Prefeitura consegue retomar licitação do transporte coletivo

Prefeitura consegue retomar licitação do transporte coletivo

MESMO COM RETOMADA, TRIBUNAL DE CONTAS COBRA EXPLICAÇÕES SOBRE DÍVIDA COM RÁPIDO SP

Marcelo Lapola

Mais um capítulo da novela que tem como atriz principal a tentativa da prefeitura de emplacar uma nova concorrência pública para a concessão das linhas de transporte coletivo em Rio Claro.

Após a derrubada da liminar que suspendia a concorrência, o Tribunal de Justiça concedeu à prefeitura o direito de retomar a licitação para a concessão do transporte coletivo no município, conforme informação da assessoria da prefeitura.

Suspensa por força de uma liminar judicial impetrada pela empresa Ellen Transportes, a concorrência foi retomada sem alterações nos prazos. Desse modo, está marcada para as 10 horas da próxima quarta (02) a data-limite para a entrega dos envelopes com as propostas da empresas interessadas.

Mas, ao que parece, a prefeitura ainda depende de um detalhe para dar prosseguimento à concorrência da maneira como deseja, sob o risco de nova suspensão.

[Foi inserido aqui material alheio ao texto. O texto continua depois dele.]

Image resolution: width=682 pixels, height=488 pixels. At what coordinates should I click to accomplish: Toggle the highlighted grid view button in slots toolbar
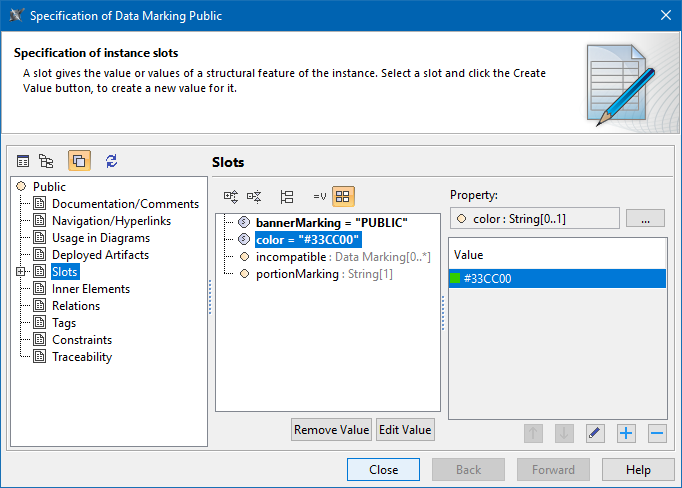pyautogui.click(x=343, y=197)
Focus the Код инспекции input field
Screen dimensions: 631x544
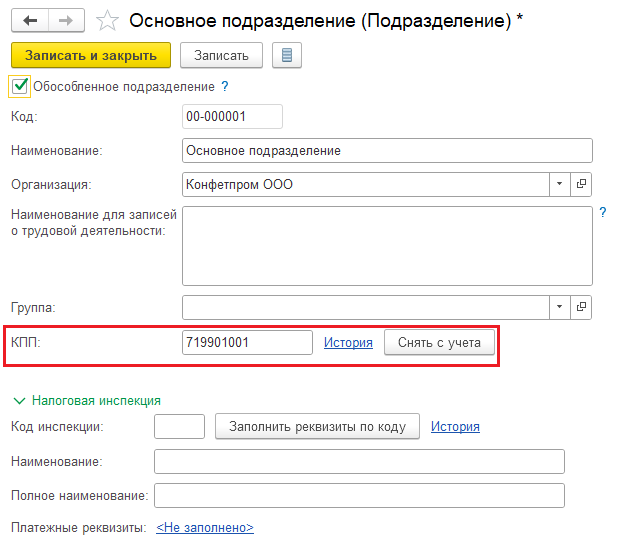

Em despacho publicado nessa sexta (28) no Diário Oficial, o Tribunal de Contas do Estado de São Paulo (TCE) dá um prazo de cinco dias ao prefeito Du Altimari para apresentar explicações sobre o contrato de concessão dos serviços de transporte coletivo.

Entre os esclarecimentos pedidos, o principal diz respeito ao ressarcimento dos prejuízos financeiros que a Rápido São Paulo, atual concessionária, alega ter para receber.

O valor que a Rápido SP alega ter de receber da prefeitura, objeto de disputa judicial, ultrapassa os R$ 12 milhões. O caso está no Tribunal de Justiça do Estado.

Outro objeto de questionamento da Rápido SP é que a prefeitura não poderia ter aberto uma nova licitação para o transporte coletivo sem antes apresentar o levantamento detalhado das pendências financeiras que teria com a concessionária.

A prefeitura, por meio de seu setor jurídico, afirmou que não deve nada à Rápido SP e que dará as explicações ao Tribunal de Contas no prazo estabelecido, sem que precise pedir prorrogação.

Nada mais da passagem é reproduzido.